Great Expectations Full Text: Chapter 23 : Page 4
While he was putting up the other cast and coming down from the chair, the thought crossed my mind that all his personal jewelry was derived from like sources. As he had shown no diffidence on the subject, I ventured on the liberty of asking him the question, when he stood before me, dusting his hands.
"O yes," he returned, "these are all gifts of that kind. One brings another, you see; that's the way of it. I always take 'em. They're curiosities. And they're property. They may not be worth much, but, after all, they're property and portable. It don't signify to you with your brilliant lookout, but as to myself, my guiding-star always is, 'Get hold of portable property'."
When I had rendered homage to this light, he went on to say, in a friendly manner:--
"If at any odd time when you have nothing better to do, you wouldn't mind coming over to see me at Walworth, I could offer you a bed, and I should consider it an honor. I have not much to show you; but such two or three curiosities as I have got you might like to look over; and I am fond of a bit of garden and a summer-house."
I said I should be delighted to accept his hospitality.
"Thankee," said he; "then we'll consider that it's to come off, when convenient to you. Have you dined with Mr. Jaggers yet?"
"Not yet."
"Well," said Wemmick, "he'll give you wine, and good wine. I'll give you punch, and not bad punch. And now I'll tell you something. When you go to dine with Mr. Jaggers, look at his housekeeper."
"Shall I see something very uncommon?"
"Well," said Wemmick, "you'll see a wild beast tamed. Not so very uncommon, you'll tell me. I reply, that depends on the original wildness of the beast, and the amount of taming. It won't lower your opinion of Mr. Jaggers's powers. Keep your eye on it."

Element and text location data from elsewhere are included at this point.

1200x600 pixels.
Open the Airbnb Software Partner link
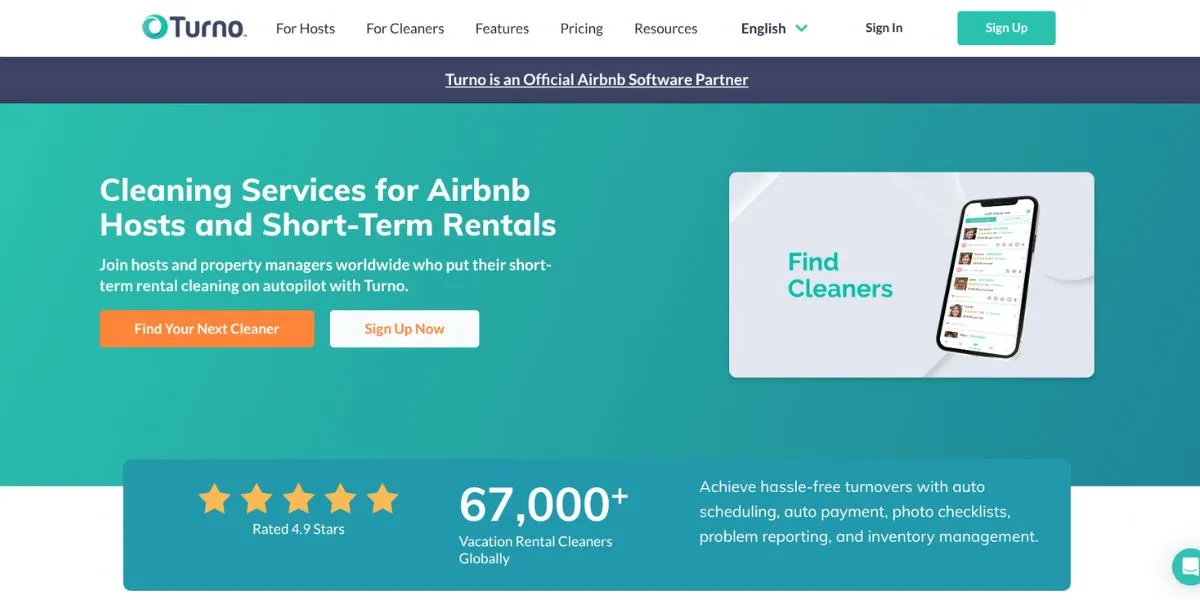[x=596, y=79]
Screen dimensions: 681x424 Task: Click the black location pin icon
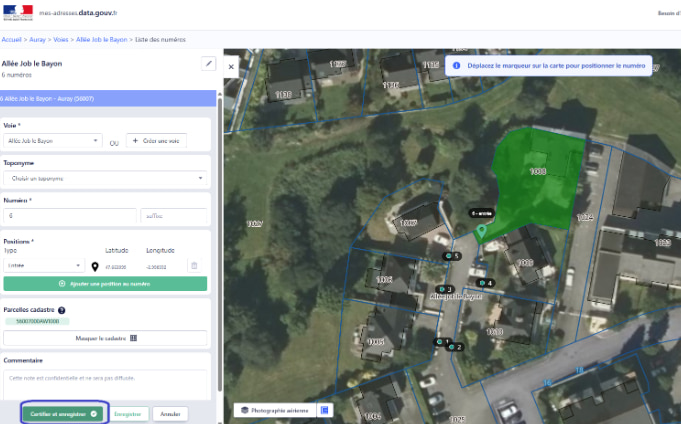[95, 266]
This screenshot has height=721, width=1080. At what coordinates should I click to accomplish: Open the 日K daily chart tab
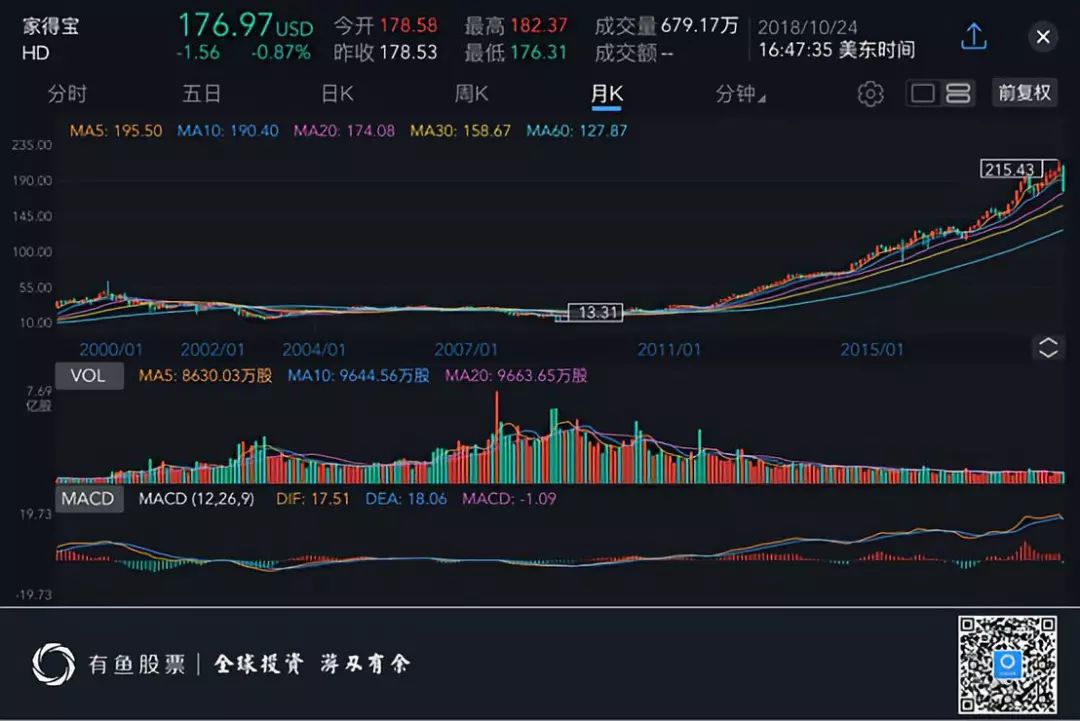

I told him I would do so, with all the interest and curiosity that his preparation awakened. As I was taking my departure, he asked me if I would like to devote five minutes to seeing Mr. Jaggers "at it?"
For several reasons, and not least because I didn't clearly know what Mr. Jaggers would be found to be "at," I replied in the affirmative. We dived into the City, and came up in a crowded police-court, where a blood-relation (in the murderous sense) of the deceased, with the fanciful taste in brooches, was standing at the bar, uncomfortably chewing something; while my guardian had a woman under examination or cross-examination,--I don't know which,--and was striking her, and the bench, and everybody present, with awe. If anybody, of whatsoever degree, said a word that he didn't approve of, he instantly required to have it "taken down." If anybody wouldn't make an admission, he said, "I'll have it out of you!" and if anybody made an admission, he said, "Now I have got you!" The magistrates shivered under a single bite of his finger. Thieves and thief-takers hung in dread rapture on his words, and shrank when a hair of his eyebrows turned in their direction. Which side he was on I couldn't make out, for he seemed to me to be grinding the whole place in a mill; I only know that when I stole out on tiptoe, he was not on the side of the bench; for, he was making the legs of the old gentleman who presided, quite convulsive under the table, by his denunciations of his conduct as the representative of British law and justice in that chair that day.